Abigail Cool finds family in everything she does


Last year, sophomore Abigail Cool frantically rushed from her freshman lip sync practice, which had run too late, to band when she received a voicemail from fellow trumpet player and junior Susan Toppen. Susan had joked that Abigail being late was very disrespectful in the voicemail.

“I didn’t know it was with a joking tone at the time,” Abigail said. “If any of you know Susan, then you know she is one of the sweetest people ever. So, accordingly, I almost peed my pants upon hearing it. When we got to sectionals, Susan was laughing her eyes out, but I still feel a little bit of fear whenever I listen to that voicemail.”

Despite this, the voicemail had become a running joke between the two. At band awards, Susan presented Abigail with the “Too Disrespectful” award. The bond between the Abigail, Susan, and many of the other had become akin to family partially because their playful nature but also because of the leadership the seniors demonstrated when she was a freshman.

“I never felt inferior to everyone because we were just focused on having a good time,” Abigail said. “It was especially nice to come into my first day of high school last year knowing a lot of upperclassmen to help me out.”

Band camp was the facilitator for the early-bonding Abigail described as well as a practical way for each section to learn their music. At the start of each season, the entire band attends a grueling seven-day camp where they spend hours marching under the summer sun.

“It was pretty exhausting being out on the field all day for seven days,” Abigail said. “But, at the end of every day, it was a great feeling to know that everyone else was going through the same thing.”

However, Abigail never would have joined or found a family the band in the first place had it not been for her biological family. Her two older sisters, junior Lindsey Cool and college freshman Grace Cool, inspired and encouraged her to join.

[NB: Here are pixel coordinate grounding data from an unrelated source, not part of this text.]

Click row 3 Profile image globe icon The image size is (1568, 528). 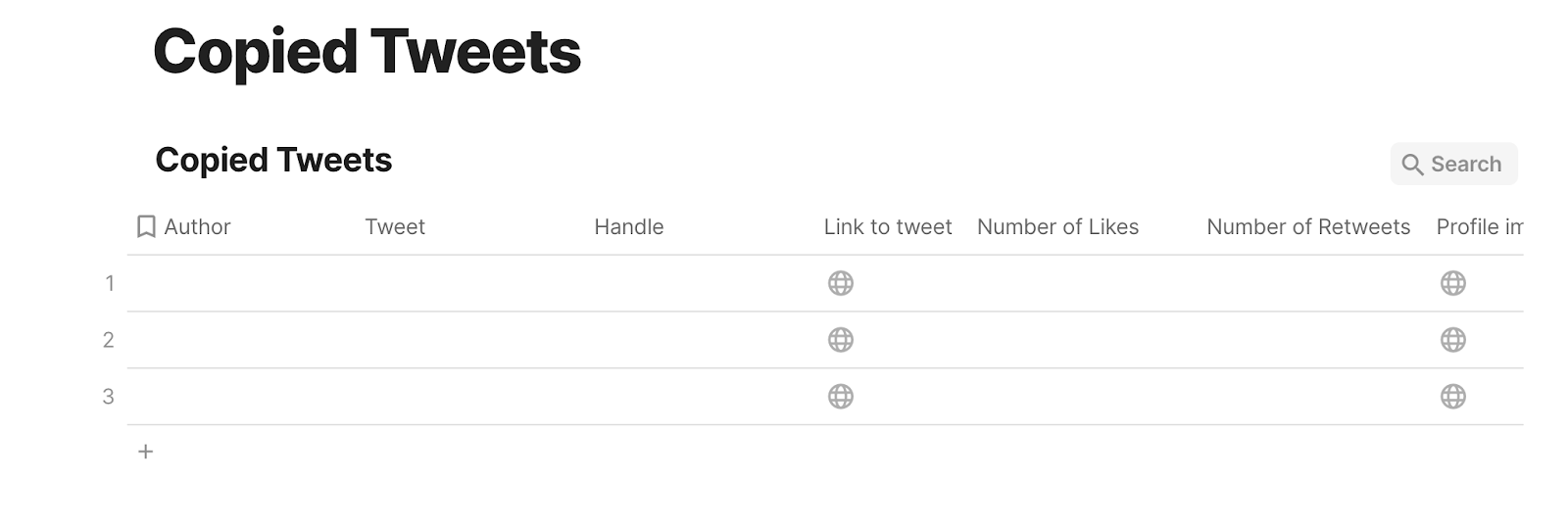1452,397
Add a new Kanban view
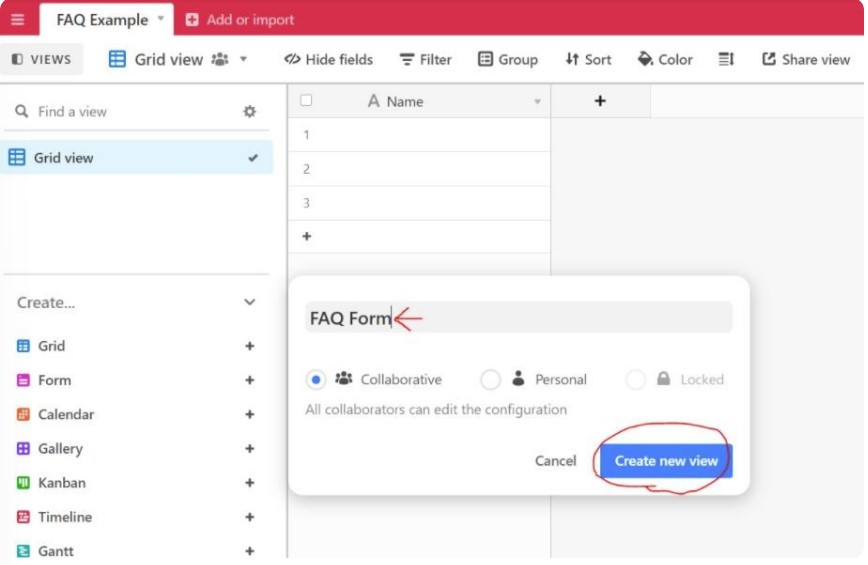Image resolution: width=868 pixels, height=565 pixels. 249,483
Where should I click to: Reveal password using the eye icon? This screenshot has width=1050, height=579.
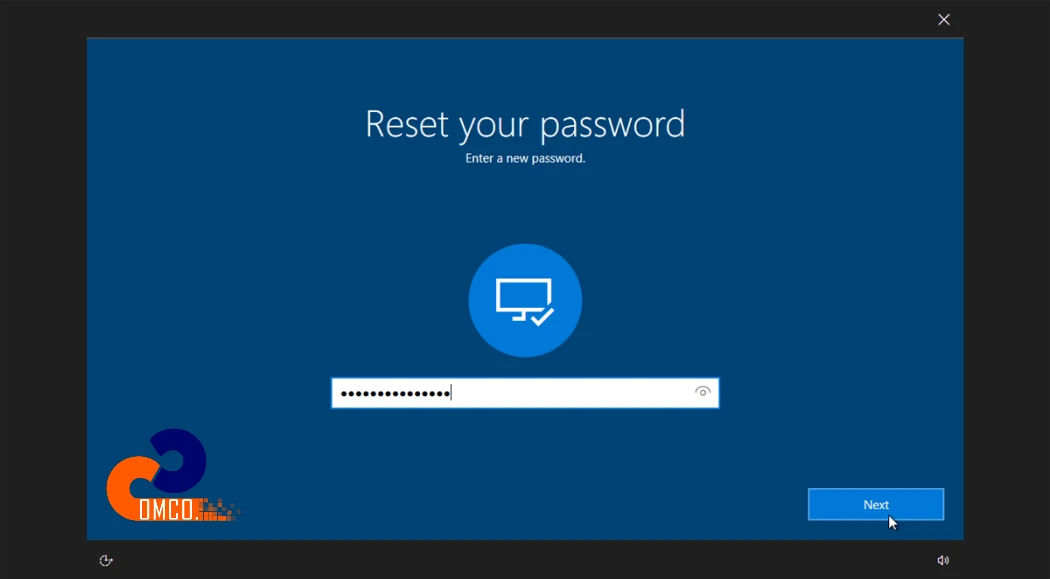pyautogui.click(x=702, y=392)
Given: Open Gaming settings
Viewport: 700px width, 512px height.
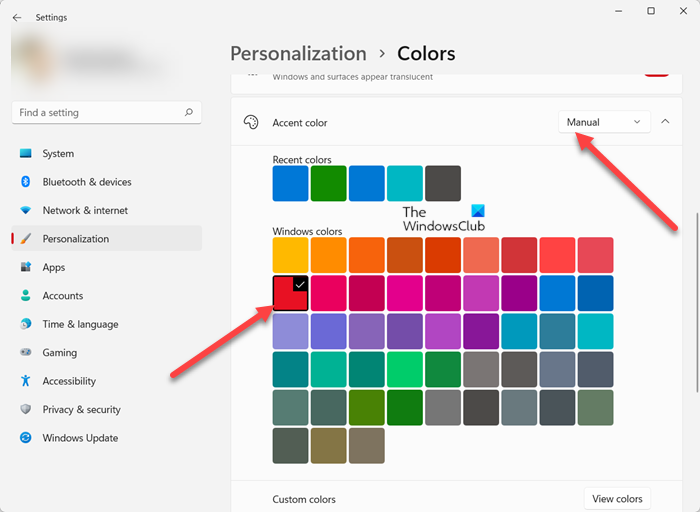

While Abigail had been playing trumpet since fourth grade, she had to drop it for a year when she moved to the district and was required to play the recorder. In the following years, she followed her sister’s examples and decided to join the band. Although Abigail did take her sister’s experiences into account when choosing her instrument, she made her choice based entirely off what called to her.

“I chose the trumpet because I was drawn to it,” Abigail said. “ It’s brassy tones just swept me off my feet.”

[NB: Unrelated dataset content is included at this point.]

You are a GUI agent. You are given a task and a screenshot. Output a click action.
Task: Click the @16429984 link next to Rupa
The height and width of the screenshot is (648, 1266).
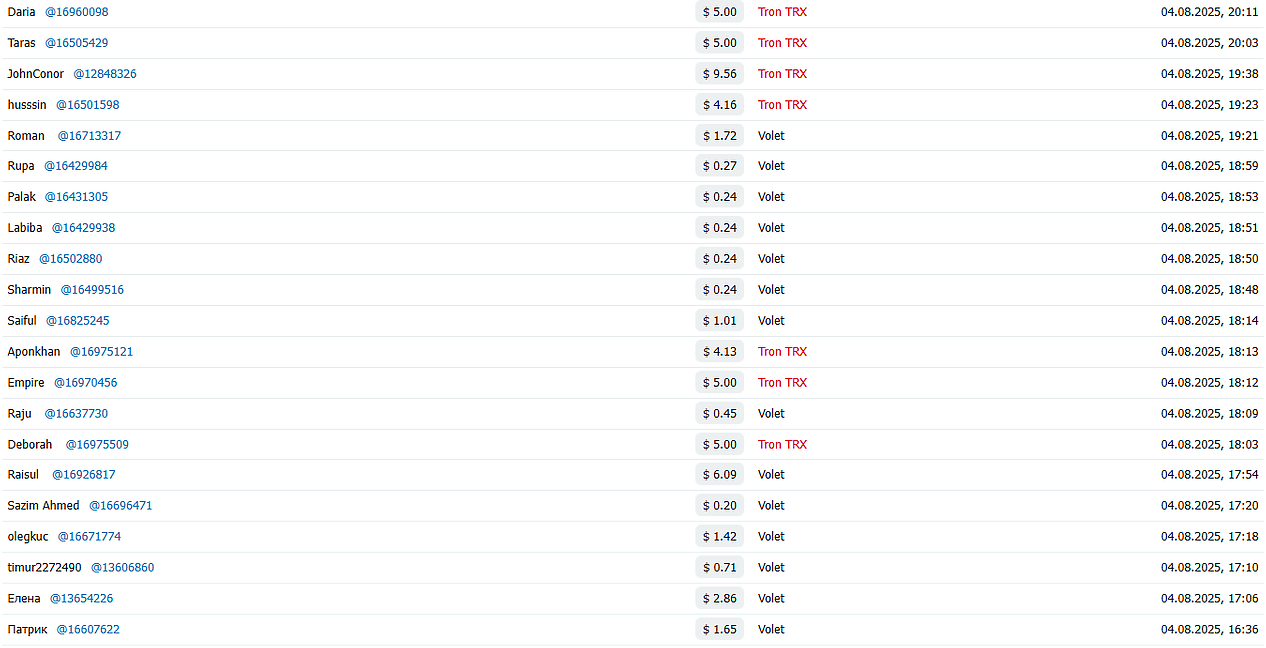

Furthermore, Lindsey and Grace also impacted another one of Abigail’s major decisions: her decision to join the crew team.

“By the time I got to freshman year, both of my sisters had been in [crew],” Abigail said. “I had been at regattas helping out, and I just saw how the relationships [they] had were just so close. Just the kind of family that crew formed was something I wanted to be a part of.”

In addition to it being her first year of high school, last year was a time for many “firsts”: her first erg, her first ergatta, her first time rigging up her boat, her first time on the water, and her first regatta. Out of those, the ergattas were the most memorable.

“[For the ergatta,] the atmosphere, it’s crazy,” Abigail said. “You can’t hear anything. It’s hard to focus because there are just so many people. They know how much energy you have to put into this, and it’s a [nerve-wracking] event.”

While each athlete is at their machine, the infamous red bucket can most likely be seen. The bucket is for when the rowers are so motivated and work so hard they vomit. This isn’t out of the ordinary for a such a difficult sport like crew.

“We go through such immense pain and effort,” Abigail said. “It’s the result you get that bind us together, knowing we all went through that and being able to actually see yourself achieve great things.”

One of Abigail’s great accomplishments in crew is placing third at a regatta. She had been pulled up to varsity for the day to fill in for a teammate who had fallen ill that day. Needless to say, it started out very rough. Once they got into it, Abigail loved how they flew through the race and fell into rhythm with one another.

“It’s being able to mesh with your teammates, [which] is such an intense feeling because you know how much you have to lose,” Abigail said

As a team, they push each other to work harder, carbo-load on pasta together, and spend many freezing weekends together on the water. They all endure the same peaks and pits, the same misery and rewards. The crew team puts in so many hours of hard work, and Abigail found another family through the crew team.

“Waking up at 5:00 a.m. and getting home at midnight but knowing that you completed an amazing race with something that spent so much time with… that’s just like one of the best feelings,” Abigail said. “You vomited, you cried, or you were tired. But at the end of the day, just knowing that, with your family, you accomplished this amazing thing.”